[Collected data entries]
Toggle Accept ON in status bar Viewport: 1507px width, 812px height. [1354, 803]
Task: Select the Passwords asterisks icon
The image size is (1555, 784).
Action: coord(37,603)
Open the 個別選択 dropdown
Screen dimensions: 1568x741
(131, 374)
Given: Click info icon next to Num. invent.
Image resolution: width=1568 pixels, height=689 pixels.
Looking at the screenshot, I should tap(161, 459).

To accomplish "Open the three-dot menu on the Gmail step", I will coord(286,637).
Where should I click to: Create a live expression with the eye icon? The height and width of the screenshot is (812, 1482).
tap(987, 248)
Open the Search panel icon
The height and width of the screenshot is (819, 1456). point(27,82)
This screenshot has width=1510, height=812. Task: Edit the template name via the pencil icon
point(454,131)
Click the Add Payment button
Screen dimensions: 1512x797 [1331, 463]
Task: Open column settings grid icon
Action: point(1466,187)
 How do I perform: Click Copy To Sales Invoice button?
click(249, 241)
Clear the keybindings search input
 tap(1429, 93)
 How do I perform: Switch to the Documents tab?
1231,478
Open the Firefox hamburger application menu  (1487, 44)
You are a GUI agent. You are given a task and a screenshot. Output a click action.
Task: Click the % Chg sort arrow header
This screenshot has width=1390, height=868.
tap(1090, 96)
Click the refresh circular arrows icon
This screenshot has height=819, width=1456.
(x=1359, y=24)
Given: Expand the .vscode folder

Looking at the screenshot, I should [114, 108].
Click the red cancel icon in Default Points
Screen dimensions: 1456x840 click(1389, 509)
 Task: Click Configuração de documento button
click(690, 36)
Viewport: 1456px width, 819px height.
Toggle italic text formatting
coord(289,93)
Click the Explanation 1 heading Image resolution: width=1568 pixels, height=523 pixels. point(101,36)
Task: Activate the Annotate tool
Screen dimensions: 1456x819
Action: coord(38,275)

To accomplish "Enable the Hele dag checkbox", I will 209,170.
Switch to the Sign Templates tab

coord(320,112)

> **About this task**
Restate each of the records exactly, leaving nothing out.

> **Solution**
Toggle Accept ON in status bar Viewport: 1507px width, 812px height. [1354, 803]
Task: Select the Passwords asterisks icon
The image size is (1555, 784).
Action: coord(37,603)
Open the 個別選択 dropdown
Screen dimensions: 1568x741
(131, 374)
Given: Click info icon next to Num. invent.
Image resolution: width=1568 pixels, height=689 pixels.
Looking at the screenshot, I should tap(161, 459).

To accomplish "Open the three-dot menu on the Gmail step", I will coord(286,637).
Where should I click to: Create a live expression with the eye icon? The height and width of the screenshot is (812, 1482).
tap(987, 248)
Open the Search panel icon
The height and width of the screenshot is (819, 1456). point(27,82)
This screenshot has width=1510, height=812. Task: Edit the template name via the pencil icon
point(454,131)
Click the Add Payment button
Screen dimensions: 1512x797 [1331, 463]
Task: Open column settings grid icon
Action: point(1466,187)
 How do I perform: Click Copy To Sales Invoice button?
click(249, 241)
Clear the keybindings search input
 tap(1429, 93)
 How do I perform: Switch to the Documents tab?
1231,478
Open the Firefox hamburger application menu  (1487, 44)
You are a GUI agent. You are given a task and a screenshot. Output a click action.
Task: Click the % Chg sort arrow header
This screenshot has width=1390, height=868.
tap(1090, 96)
Click the refresh circular arrows icon
This screenshot has height=819, width=1456.
(x=1359, y=24)
Given: Expand the .vscode folder

Looking at the screenshot, I should [114, 108].
Click the red cancel icon in Default Points
Screen dimensions: 1456x840 click(1389, 509)
 Task: Click Configuração de documento button
click(690, 36)
Viewport: 1456px width, 819px height.
Toggle italic text formatting
coord(289,93)
Click the Explanation 1 heading Image resolution: width=1568 pixels, height=523 pixels. point(101,36)
Task: Activate the Annotate tool
Screen dimensions: 1456x819
Action: coord(38,275)

To accomplish "Enable the Hele dag checkbox", I will 209,170.
Switch to the Sign Templates tab

coord(320,112)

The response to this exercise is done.